The FAQs are designed to help manufacturers, importers, and other supply chain stakeholders understand and implement the CRA’s obligations. They reflect recurring questions collected by the Commission since the CRA entered into force (see our advisory published here for more details on the CRA).
The FAQs address a range of topics, including:
- The circumstances in which a PDE falls within the CRA’s scope. In particular, a PDE falls within the CRA’s scope if it features a direct or indirect logical or physical data connection to a device or network. The FAQs note that a logical connection will be direct when a PDE (e.g.,) initiates or manages communication with other devices or networks – such as a browser establishing a HTTPS session to access a website. By contrast the connection will be indirect (e.g.,) when a PDE does not itself initiate the communication, but runs on a host system that does. An example of this latter could include an offline text editor or a calculator that is indirectly connected to devices or networks via an operating system.

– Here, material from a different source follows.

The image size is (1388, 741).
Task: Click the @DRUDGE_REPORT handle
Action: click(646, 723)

- The interplay between the CRA and other EU legislation, such as the Machinery Regulation, the GDPR, and the Data Act. For example, the FAQs confirm that the CRA and Data Act are applicable to a similar (and in some cases overlapping) set of products. A PDE falling within the scope of the CRA may therefore also be subject to obligations under the Data Act to make data available to users or third parties (see here for more information on the Data Act). The FAQs indicate that manufacturers of PDEs should take into account Data Act-related sharing obligations when assessing cybersecurity risk. Given the – in some cases significant – overlap between the EU’s digital laws, this guidance merits careful consideration.

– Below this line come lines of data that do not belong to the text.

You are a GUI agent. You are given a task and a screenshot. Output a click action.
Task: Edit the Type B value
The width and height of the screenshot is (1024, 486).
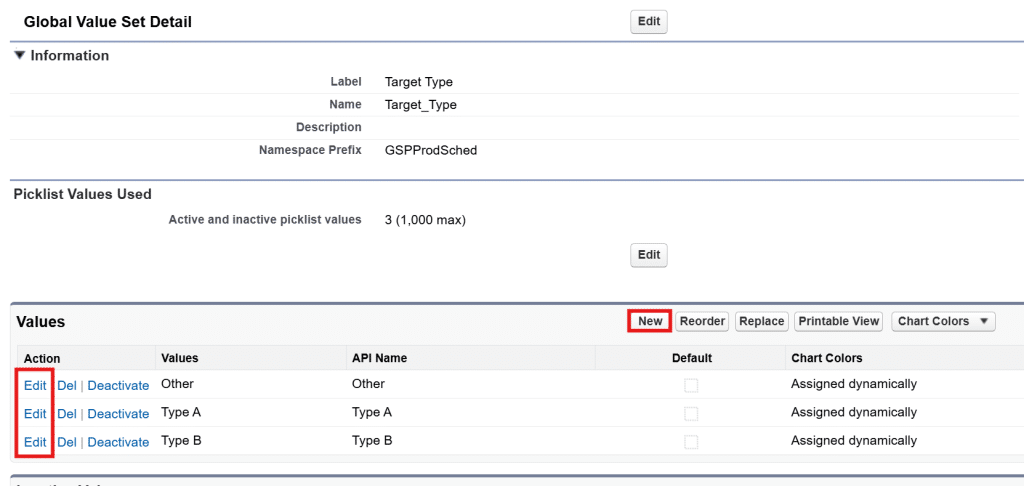(x=35, y=442)
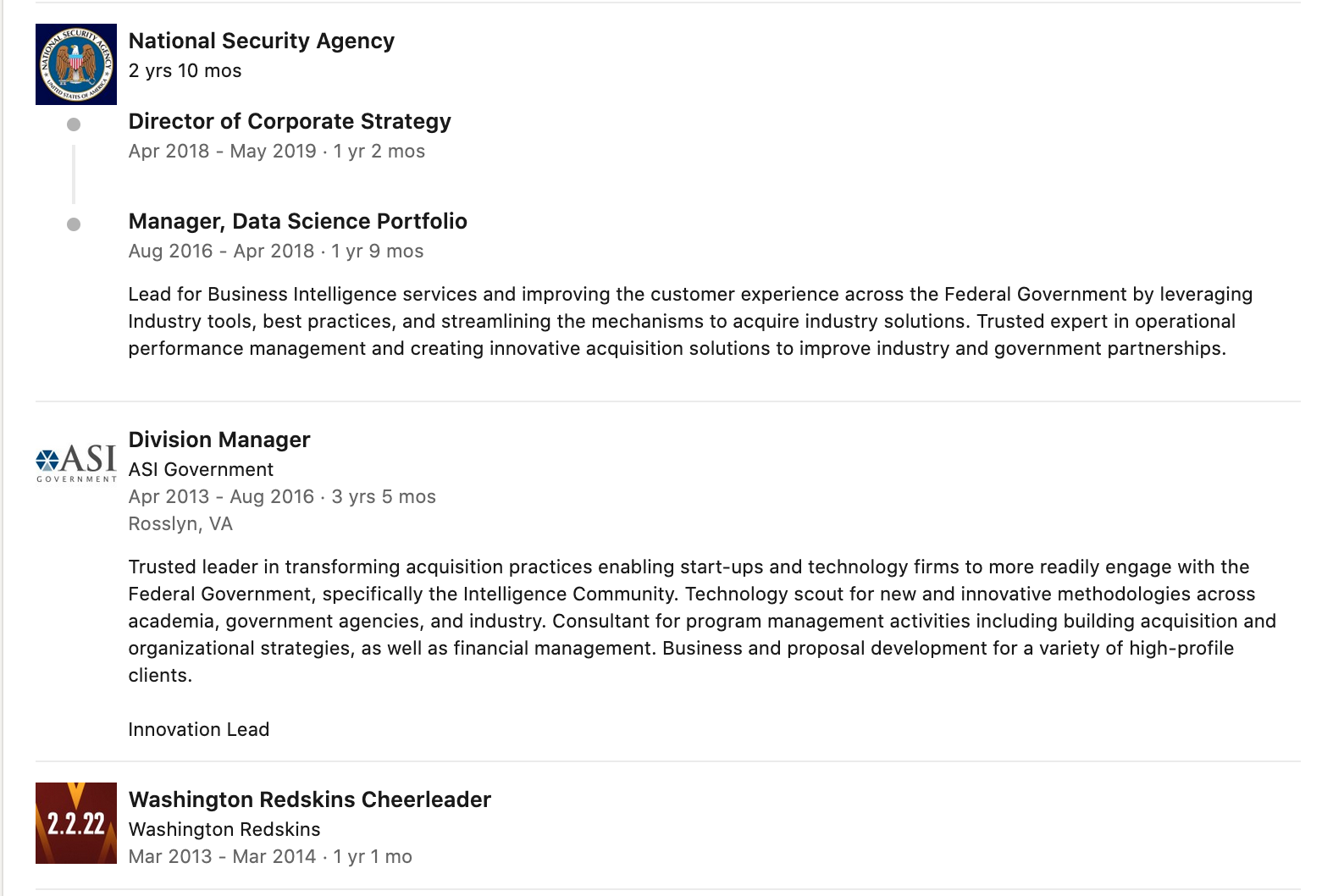The height and width of the screenshot is (896, 1333).
Task: Open the National Security Agency company heading
Action: click(x=262, y=41)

- Factors that manufacturers should take into account when carrying out cybersecurity risk assessments. The CRA requires manufacturers to undertake an assessment of the cybersecurity risks associated with a PDE, which must inform how the manufacturer complies with essential cybersecurity requirements. The FAQs provide further detail on how that assessment is impacted by the PDE’s ‘intended purpose’ and ‘reasonably foreseeable use’. For example, the FAQs underscore that ‘a [PDE] designed and intended to be used by professionals only (such as an industrial IoT sensor or virtual private network), might eventually also be used by non-professionals; consequently, the design and instructions accompanied must take this possibility into account’. By contrast, other scenarios may entail ‘reasonably foreseeable misuse’: ‘if the information and instructions to the user mentions that the [PDE] must be deployed on a secure network, deploying it on an insecure network might constitute a reasonably foreseeable misuse.’ Risks concerning reasonably foreseeable misuse must be communicated in the information and instructions to the user of the PDE.
Other sections of the FAQs cover adjacent CRA-related topics, such as manufacturer’s vulnerability reporting obligations, conformity assessment requirements, and transition periods.
Manufacturers selling PDEs on the EU market should review the FAQs to check whether their compliance program, procedures and disclosures align with the Commission’s views on the CRA’s requirements. The Commission will be publishing additional guidance in the coming months targeted at microenterprises and SMEs, which will assist smaller organizations to comply with the CRA’s requirements.